— Tarea asignada 1 —
Enumera lo que, según el fragmento del texto, se ha descubierto sobre las señorías antes de mencionar las liebres que han saltado en la batida.

— Fragmento del texto —
====
Es cierto que el destape se ha hecho de un modo un tanto chapucero, rozando lo chusco en algunos casos, y que ha tenido mucho de espectáculo de portería. Pero ni mucho menos se ha quedado en mero chismorreo. Aparte de descubrir que algunas señorías están forradas, otras parecen andar a la cuarta pregunta y una porción no pequeña de ellas deben a los bancos cantidades que no da una sola vida para pagar, en la batida han saltado liebres muy ilustrativas. Un ejemplo que sobrepasa la anécdota para ser categoría: el exdiputado socialista de infausto recuerdo Ricardo García Damborenea, condenado como muñidor de un grupo que practicó el terrorismo paraestatal, sigue cobrando 2.061 euros todos los meses. Ya vemos cómo se pagan los, ejem, servicios prestados. Y eso no es un cotilleo.
====
— Registros sin procesar —

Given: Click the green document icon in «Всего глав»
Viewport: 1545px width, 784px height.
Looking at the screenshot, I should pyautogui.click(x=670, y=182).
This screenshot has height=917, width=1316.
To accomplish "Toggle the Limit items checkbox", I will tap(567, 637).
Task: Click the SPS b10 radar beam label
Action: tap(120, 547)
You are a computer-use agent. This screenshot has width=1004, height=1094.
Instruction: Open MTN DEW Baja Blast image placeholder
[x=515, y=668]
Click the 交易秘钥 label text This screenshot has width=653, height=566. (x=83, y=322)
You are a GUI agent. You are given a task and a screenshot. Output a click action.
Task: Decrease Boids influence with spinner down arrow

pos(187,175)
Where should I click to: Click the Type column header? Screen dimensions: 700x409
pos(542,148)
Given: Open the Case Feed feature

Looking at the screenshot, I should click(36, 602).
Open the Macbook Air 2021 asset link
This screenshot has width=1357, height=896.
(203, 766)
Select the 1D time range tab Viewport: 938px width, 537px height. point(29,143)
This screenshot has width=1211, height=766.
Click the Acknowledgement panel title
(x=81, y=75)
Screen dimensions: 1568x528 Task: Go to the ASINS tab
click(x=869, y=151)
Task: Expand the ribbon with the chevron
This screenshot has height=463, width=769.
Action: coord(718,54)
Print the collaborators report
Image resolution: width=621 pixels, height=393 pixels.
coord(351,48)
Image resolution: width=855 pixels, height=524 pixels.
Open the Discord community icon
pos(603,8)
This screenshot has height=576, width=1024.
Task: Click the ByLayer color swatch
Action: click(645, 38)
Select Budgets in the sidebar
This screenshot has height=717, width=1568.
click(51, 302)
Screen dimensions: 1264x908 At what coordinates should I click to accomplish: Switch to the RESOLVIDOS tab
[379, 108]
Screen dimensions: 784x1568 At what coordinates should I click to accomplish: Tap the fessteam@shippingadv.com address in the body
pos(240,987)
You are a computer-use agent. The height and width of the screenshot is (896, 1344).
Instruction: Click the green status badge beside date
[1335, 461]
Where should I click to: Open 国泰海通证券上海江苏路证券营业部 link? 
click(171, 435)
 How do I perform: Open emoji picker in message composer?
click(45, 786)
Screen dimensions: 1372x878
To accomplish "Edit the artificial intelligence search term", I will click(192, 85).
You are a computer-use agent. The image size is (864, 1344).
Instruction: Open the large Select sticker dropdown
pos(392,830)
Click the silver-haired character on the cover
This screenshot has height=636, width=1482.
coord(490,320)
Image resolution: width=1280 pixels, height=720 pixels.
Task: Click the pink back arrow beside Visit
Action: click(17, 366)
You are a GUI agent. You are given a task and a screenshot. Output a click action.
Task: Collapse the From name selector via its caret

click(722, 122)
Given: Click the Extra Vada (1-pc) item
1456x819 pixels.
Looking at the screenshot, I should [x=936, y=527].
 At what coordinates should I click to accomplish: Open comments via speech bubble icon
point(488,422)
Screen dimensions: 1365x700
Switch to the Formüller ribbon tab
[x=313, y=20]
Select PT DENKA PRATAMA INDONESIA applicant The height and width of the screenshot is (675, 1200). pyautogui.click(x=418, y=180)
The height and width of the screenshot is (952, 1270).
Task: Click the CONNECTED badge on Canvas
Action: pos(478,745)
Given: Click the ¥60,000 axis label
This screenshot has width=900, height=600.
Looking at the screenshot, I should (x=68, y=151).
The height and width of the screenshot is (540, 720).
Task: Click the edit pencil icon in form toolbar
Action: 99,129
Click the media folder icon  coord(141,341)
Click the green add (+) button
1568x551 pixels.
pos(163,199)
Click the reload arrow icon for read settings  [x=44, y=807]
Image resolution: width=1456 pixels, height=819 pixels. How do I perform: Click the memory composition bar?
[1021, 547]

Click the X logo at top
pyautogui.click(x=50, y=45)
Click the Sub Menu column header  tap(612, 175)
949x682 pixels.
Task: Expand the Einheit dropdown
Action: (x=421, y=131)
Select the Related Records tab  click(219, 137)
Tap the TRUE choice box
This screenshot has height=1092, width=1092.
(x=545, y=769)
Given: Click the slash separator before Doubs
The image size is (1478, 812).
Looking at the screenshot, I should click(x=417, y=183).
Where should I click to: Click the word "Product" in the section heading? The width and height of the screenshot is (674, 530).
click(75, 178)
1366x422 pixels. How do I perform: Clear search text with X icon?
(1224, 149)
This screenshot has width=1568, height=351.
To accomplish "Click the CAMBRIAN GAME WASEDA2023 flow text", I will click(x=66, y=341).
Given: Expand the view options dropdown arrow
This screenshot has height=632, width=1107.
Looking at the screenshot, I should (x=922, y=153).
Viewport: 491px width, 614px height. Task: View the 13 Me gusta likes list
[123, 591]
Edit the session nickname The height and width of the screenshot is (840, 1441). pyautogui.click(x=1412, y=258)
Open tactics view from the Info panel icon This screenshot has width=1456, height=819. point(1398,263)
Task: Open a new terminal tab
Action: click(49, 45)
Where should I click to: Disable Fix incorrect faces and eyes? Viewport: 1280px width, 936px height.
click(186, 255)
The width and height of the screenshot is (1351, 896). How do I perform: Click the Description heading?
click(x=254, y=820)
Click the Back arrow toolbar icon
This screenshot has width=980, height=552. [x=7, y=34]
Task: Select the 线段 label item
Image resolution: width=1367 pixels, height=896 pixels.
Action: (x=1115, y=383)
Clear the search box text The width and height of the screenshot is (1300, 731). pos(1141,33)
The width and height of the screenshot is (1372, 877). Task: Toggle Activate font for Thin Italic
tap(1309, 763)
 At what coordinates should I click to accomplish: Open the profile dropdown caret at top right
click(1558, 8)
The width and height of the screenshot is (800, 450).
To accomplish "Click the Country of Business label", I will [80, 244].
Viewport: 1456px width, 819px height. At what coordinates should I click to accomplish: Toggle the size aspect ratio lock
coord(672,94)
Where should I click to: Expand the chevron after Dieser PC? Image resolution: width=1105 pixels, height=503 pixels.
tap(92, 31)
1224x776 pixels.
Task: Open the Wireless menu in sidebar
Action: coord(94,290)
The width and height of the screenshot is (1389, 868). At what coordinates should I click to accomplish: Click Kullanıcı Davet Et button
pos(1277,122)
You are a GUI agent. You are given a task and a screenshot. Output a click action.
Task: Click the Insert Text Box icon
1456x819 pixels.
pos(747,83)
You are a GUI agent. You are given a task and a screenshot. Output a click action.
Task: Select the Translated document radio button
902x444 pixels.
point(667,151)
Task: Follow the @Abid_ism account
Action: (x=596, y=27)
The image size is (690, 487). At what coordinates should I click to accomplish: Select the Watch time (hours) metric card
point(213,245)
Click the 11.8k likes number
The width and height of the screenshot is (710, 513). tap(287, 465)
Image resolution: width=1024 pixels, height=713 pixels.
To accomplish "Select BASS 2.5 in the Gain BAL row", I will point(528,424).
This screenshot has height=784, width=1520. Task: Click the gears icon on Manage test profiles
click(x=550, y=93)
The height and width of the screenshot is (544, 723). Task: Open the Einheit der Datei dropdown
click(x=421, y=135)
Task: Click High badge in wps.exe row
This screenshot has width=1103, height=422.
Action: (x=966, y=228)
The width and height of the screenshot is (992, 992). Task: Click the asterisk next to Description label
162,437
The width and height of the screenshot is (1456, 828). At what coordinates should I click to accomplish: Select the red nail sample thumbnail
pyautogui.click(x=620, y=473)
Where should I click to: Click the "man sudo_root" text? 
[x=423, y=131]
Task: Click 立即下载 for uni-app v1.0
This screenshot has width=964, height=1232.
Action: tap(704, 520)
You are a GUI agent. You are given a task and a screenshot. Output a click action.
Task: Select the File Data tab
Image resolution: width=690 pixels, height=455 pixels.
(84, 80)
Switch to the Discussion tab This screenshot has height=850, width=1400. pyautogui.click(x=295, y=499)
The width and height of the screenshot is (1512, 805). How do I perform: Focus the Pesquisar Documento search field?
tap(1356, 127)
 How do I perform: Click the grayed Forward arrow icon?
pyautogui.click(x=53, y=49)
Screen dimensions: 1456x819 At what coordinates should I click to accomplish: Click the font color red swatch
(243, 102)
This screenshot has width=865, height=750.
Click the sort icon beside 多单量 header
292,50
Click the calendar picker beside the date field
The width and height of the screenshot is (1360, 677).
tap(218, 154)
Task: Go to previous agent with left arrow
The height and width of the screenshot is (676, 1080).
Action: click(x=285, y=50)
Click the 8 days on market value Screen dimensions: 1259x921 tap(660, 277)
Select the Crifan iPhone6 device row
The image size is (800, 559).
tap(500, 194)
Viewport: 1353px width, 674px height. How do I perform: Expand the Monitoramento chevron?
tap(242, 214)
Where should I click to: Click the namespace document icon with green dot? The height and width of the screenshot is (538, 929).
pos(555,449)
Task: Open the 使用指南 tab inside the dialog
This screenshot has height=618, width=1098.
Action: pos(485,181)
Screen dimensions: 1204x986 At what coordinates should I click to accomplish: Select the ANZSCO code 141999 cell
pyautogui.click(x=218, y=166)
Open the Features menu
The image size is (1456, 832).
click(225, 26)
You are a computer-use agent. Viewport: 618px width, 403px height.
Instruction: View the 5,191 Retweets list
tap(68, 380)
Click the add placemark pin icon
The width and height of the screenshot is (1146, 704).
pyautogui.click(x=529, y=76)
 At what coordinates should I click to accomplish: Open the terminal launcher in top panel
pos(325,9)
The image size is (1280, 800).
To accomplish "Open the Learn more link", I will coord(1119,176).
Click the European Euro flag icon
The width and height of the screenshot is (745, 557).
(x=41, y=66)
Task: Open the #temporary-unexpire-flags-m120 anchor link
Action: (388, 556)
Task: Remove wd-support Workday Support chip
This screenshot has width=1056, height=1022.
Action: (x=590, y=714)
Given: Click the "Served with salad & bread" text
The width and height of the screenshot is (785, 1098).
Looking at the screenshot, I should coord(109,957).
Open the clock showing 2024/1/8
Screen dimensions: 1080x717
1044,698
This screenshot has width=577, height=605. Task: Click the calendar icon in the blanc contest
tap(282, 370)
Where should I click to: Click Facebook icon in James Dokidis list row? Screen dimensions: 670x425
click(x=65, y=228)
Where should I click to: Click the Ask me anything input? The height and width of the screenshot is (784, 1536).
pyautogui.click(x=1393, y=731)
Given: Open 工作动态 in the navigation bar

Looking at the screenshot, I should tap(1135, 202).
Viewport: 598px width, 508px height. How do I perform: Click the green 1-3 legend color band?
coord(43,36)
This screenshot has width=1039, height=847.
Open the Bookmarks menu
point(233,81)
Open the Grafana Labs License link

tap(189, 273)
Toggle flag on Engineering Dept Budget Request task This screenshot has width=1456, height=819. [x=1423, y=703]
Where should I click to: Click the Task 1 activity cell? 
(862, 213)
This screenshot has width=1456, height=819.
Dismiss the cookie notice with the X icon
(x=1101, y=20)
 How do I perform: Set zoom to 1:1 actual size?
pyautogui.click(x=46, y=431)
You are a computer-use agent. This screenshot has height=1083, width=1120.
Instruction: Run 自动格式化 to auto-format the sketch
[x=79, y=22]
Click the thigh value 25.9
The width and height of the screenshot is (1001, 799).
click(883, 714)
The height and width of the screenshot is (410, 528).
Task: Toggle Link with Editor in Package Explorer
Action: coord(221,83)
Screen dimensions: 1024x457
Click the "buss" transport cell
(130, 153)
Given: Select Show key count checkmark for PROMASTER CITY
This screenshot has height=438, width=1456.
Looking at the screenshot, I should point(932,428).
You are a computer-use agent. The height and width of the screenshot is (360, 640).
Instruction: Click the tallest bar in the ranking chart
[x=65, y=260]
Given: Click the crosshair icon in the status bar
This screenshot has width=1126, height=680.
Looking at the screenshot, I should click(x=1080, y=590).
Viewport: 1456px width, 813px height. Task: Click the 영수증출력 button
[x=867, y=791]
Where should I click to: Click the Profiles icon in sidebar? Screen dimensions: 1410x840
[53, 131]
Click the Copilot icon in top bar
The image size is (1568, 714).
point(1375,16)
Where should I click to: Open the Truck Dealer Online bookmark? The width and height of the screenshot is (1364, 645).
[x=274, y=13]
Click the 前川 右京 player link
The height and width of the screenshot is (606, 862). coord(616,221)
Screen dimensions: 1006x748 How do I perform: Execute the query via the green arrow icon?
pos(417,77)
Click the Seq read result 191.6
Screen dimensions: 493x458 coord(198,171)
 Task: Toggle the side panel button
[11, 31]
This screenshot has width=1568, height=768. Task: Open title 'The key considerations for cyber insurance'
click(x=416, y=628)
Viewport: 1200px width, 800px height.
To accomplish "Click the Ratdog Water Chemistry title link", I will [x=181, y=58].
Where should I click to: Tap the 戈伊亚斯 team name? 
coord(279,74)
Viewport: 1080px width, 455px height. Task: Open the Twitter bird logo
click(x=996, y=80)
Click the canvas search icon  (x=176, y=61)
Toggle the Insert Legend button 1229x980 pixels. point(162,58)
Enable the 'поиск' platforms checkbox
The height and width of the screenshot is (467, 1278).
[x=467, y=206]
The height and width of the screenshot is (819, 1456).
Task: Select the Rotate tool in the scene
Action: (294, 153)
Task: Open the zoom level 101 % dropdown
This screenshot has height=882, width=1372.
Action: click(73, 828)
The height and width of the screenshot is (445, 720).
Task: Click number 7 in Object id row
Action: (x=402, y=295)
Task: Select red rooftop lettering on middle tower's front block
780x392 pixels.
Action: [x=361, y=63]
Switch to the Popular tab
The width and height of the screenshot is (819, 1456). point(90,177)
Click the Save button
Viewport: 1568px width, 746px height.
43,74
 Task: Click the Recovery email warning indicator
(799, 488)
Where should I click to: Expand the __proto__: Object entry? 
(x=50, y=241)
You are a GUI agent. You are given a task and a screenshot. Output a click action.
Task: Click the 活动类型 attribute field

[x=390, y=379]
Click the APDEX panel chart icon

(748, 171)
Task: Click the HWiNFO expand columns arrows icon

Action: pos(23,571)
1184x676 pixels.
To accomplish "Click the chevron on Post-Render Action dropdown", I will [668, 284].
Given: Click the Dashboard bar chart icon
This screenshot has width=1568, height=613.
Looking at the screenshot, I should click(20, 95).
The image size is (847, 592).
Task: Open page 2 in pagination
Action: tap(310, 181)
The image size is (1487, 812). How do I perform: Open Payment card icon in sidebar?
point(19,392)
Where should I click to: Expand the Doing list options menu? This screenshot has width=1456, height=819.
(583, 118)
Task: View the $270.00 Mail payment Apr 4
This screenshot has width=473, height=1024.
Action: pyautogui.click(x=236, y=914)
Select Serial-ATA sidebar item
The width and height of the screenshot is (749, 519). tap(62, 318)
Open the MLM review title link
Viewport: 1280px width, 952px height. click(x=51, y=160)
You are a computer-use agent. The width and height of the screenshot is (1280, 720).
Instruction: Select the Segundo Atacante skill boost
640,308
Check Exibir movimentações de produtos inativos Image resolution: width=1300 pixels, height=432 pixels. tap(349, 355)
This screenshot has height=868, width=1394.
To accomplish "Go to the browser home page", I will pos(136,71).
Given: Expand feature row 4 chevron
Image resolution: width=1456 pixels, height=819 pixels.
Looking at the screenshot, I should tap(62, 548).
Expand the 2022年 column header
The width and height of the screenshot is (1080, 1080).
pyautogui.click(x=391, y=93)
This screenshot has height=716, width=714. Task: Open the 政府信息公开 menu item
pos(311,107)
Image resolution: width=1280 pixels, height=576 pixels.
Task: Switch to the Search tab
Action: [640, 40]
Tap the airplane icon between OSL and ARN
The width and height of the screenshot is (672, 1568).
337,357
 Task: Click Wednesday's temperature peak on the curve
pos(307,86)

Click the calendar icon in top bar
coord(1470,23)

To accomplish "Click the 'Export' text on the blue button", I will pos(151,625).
====
— Tarea asignada 2 —
Transcribe de nuevo, sin cambios, el tramo de los registros que va desde su comienzo hasta la línea que contiene "pos(187,175)", ambas incluidas.

— Respuesta completa 1 —
- Algunas señorías están forradas.
- Otras parecen andar a la cuarta pregunta.
- Una porción no pequeña de ellas deben a los bancos cantidades que no da una sola vida para pagar.

— Respuesta completa 2 —
Given: Click the green document icon in «Всего глав»
Viewport: 1545px width, 784px height.
Looking at the screenshot, I should pyautogui.click(x=670, y=182).
This screenshot has height=917, width=1316.
To accomplish "Toggle the Limit items checkbox", I will tap(567, 637).
Task: Click the SPS b10 radar beam label
Action: tap(120, 547)
You are a computer-use agent. This screenshot has width=1004, height=1094.
Instruction: Open MTN DEW Baja Blast image placeholder
[x=515, y=668]
Click the 交易秘钥 label text This screenshot has width=653, height=566. (x=83, y=322)
You are a GUI agent. You are given a task and a screenshot. Output a click action.
Task: Decrease Boids influence with spinner down arrow

pos(187,175)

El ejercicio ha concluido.